Los Angeles Superior Court Judge Rolf M. Treu tentatively ruled Tuesday that key job protections for California teachers violated students' rights to equal educational opportunity. Treu struck down state laws that grant teachers tenure after two years, require seniority-based layoffs and govern the process to dismiss teachers. He ruled that those laws disproportionately harmed poor and minority students.
Here are excerpts of the ruling:
On the effect of incompetent teachers:
"All sides to this litigation agree that competent teachers are a critical, if not the most important, component of success of a child's in-school educational experience. All sides also agree that grossly ineffective teachers substantially undermine the ability of that child to succeed in school. Evidence has been elicited in this trial of the specific effect of grossly ineffective teachers on students. The evidence is compelling. Indeed, it shocks the conscience."
Treu cited evidence that L.A. Unified students taught by the bottom 5% of teachers lose 9.54 months of learning in a single year compared with students who have average teachers.
On the permanent employment (tenure) law:
"This court finds that both students and teachers are unfairly, unnecessarily, and for no legally cognizable reason (let alone a compelling one), disadvantaged by the current Permanent Employment Statute."
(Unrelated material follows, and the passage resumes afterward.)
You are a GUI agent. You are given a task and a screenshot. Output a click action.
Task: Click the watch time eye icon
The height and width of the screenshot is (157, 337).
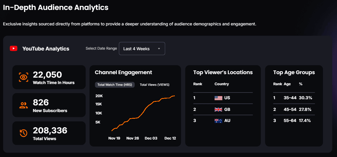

Treu noted that California was one of only five states that gave teachers tenure after two years or less. He said that wasn't enough time for an informed decision to be made about tenure.
On the teacher dismissal laws:
"There is no question that teachers should be afforded reasonable due process when their dismissals are sought. However, based on the evidence before this court, it finds the current system … to be so complex, time consuming and expensive as to make an effective, efficient yet fair dismissal of a grossly ineffective teacher illusory."
Treu cited evidence that it could take two to nearly 10 years and cost $50,000 to $450,000 to conclude a teacher dismissal case. Grossly ineffective teachers are being left in the classroom because school districts don't want to go through that time and expense, he said in his ruling.
He added that state laws give teachers "uber due process" and that non-teacher school employees have their discipline cases resolved with less time and expense.
On the seniority-based layoff law:
"No matter how gifted the junior teacher, and no matter how grossly ineffective the senior teacher, the junior gifted one, who all parties agree is creating a positive atmosphere for his/her students, is separated from them and a senior grossly ineffective one who all parties agree is harming the students entrusted to him/her is left in place. The result is classroom disruption on two fronts, a lose-lose situation."
Treu said that California is one of only 10 states with seniority-based teacher layoff laws.
On the effect of the challenged laws on poor and minority students:
"The evidence was also clear that the churning (aka "Dance of the Lemons") of teachers caused by the lack of effective dismissal statutes and [seniority-based layoffs] affect high-poverty and minority students disproportionately. This in turn, greatly affects the stability of the learning process to the detriment of such students."